The kind of person I can’t take at all is the one that says, “That was a great course he gave except that it took you too long and I could have given it in one-third the time.” Now, that is a person that is an absolute de-incentive to accomplishment and if I believed in capital punishment, that’s the person should get it. [Audience laughter.] However, rest assured, I do not think that’s the solution. I just said that—that’s primary murder, by the way. It’s Olympianism to the maximum extent. I’ve had that type of comment hurled at me any number of times. If you feel guilty—squirm. [Audience chuckling.] If you knew how to give what I’m giving, then why aren’t you doing it? It’s easy enough to sit on Mount Olympus and judge someone else.
PBVS-273: Session 18, Part B-Vol. IV, p. 195

It’s Not Galambos’ Fault If His Lecture’s are Too Long for Some Students

Then people say my lectures are long. At least I say something. [Audience chuckling.] Sure, my lectures are long if you mean a certain number of hours elapse, and your fannies get hard. Or rather, the chairs get hard for your fannies. [More chuckling in audience.] I recognize that. I’m sympathetic to your plight, so don’t bother me with the criticism, I already heard it. You see, I already knew all that. [Audience laughter.] There is no criticism you can give me about this that I haven’t heard at least a thousand times a year. The chairs are hard. The air conditioning wasn’t—it was either too hot or too cold, and so on and so forth. Not here, I presume, but also, the room was too dark. You better not tell me that here, I will really get upset about it. [Audience chuckling.] I can still say it.

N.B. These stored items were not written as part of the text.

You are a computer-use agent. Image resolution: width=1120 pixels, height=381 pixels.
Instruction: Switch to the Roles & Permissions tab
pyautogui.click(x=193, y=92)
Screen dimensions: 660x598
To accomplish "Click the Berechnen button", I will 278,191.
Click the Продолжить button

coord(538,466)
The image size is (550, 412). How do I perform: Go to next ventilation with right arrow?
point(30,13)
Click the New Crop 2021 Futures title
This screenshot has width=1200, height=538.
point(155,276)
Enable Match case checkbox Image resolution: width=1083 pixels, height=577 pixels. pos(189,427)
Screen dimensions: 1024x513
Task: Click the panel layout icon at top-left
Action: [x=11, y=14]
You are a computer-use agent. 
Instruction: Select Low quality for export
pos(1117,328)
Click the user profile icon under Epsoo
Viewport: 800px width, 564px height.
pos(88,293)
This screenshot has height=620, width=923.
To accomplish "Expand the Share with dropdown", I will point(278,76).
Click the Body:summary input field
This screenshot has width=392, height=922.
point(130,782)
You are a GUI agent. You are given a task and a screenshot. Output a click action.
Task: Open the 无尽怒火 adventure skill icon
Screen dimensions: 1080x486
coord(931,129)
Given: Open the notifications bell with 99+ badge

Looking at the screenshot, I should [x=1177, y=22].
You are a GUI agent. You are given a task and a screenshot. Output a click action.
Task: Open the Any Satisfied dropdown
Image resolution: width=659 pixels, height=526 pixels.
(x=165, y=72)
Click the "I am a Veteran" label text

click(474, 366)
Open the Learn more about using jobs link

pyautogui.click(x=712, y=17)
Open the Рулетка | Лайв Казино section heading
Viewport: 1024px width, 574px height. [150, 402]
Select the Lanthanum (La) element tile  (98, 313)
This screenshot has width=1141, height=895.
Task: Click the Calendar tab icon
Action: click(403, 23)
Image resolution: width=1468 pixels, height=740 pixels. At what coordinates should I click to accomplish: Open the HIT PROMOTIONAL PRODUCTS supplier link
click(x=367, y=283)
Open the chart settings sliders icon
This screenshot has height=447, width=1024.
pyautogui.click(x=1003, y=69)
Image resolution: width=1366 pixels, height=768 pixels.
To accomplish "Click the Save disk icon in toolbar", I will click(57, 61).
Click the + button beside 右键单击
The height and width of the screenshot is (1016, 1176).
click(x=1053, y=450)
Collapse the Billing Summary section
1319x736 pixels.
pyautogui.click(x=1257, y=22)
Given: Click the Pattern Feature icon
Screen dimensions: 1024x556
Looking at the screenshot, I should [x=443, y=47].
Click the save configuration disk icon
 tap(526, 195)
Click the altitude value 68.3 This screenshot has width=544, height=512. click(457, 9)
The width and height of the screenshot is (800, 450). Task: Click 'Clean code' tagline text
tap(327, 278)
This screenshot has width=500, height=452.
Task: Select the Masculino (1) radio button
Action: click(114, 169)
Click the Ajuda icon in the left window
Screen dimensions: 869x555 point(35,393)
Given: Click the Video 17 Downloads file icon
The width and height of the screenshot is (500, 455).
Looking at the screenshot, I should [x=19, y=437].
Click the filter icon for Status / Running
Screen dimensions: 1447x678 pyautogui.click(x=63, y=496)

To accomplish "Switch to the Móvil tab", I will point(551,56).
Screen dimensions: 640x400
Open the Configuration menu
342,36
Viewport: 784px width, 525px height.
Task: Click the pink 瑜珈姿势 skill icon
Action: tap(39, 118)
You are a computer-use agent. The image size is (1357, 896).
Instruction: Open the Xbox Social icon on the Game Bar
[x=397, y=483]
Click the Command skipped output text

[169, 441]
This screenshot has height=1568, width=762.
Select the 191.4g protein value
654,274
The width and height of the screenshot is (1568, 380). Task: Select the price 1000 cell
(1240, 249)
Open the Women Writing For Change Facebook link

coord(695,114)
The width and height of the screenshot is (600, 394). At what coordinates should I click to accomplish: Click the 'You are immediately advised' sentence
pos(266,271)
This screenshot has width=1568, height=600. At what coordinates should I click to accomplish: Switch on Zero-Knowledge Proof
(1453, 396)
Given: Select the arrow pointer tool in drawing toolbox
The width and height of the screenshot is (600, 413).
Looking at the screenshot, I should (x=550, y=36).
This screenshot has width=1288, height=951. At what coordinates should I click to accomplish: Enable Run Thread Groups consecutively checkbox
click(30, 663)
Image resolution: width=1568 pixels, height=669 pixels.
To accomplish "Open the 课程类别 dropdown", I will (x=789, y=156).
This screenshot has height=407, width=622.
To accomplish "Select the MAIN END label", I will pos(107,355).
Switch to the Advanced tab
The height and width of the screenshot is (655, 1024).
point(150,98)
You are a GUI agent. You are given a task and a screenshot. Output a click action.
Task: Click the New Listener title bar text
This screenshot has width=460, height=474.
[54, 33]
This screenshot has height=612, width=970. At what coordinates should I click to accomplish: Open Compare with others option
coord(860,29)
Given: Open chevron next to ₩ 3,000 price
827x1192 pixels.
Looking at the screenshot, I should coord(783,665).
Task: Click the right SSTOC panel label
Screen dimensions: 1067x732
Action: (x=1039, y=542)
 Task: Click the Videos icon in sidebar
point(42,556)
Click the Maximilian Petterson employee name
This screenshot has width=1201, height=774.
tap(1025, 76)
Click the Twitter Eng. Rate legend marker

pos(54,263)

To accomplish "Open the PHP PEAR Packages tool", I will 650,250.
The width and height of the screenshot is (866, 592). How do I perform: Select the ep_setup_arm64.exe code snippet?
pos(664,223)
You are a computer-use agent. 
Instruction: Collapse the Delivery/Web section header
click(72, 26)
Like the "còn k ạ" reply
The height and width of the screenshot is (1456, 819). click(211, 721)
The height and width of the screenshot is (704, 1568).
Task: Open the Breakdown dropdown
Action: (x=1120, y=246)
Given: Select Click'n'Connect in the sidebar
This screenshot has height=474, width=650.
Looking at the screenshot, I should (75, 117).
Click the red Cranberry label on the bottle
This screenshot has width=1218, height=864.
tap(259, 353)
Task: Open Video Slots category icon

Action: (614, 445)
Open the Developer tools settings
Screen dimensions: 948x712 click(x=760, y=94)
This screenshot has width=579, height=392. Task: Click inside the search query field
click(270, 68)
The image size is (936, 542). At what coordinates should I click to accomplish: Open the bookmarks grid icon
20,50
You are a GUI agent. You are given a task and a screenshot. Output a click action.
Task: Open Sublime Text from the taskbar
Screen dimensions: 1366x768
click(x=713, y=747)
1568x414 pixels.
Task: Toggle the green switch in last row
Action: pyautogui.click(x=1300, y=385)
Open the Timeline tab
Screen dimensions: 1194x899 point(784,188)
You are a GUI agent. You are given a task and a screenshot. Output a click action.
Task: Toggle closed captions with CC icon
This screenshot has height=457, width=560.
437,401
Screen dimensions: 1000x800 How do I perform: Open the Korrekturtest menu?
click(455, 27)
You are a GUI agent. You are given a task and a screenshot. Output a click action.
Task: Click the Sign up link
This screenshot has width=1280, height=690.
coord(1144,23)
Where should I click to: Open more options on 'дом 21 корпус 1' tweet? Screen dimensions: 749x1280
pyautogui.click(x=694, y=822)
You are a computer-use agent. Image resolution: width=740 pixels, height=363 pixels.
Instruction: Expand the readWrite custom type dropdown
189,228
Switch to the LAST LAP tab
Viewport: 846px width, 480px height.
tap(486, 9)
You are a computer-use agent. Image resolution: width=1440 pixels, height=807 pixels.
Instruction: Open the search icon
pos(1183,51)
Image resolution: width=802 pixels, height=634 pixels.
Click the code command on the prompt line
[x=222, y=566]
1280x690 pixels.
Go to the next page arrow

I don’t know if it’s totally satisfying, I’d still like to have a little more illumination, but this was my first opportunity. Then there was the energy crisis I had to worry about, you know, it’d be terrible to have all these lights on. But these are things that people will say as an excuse because they aren’t getting what they should be getting so they find excuses. Anytime somebody tells me my lectures are too long, all that means is you didn’t get anything out of it. The question is, whose fault is it? Was there something to get out of the lecture, or were you not understanding it? Who has failed in the communication, me or you? Now, you say, if nobody can ever learn anything from it, then that proves that it’s the transmitter. Even that doesn’t, by the way.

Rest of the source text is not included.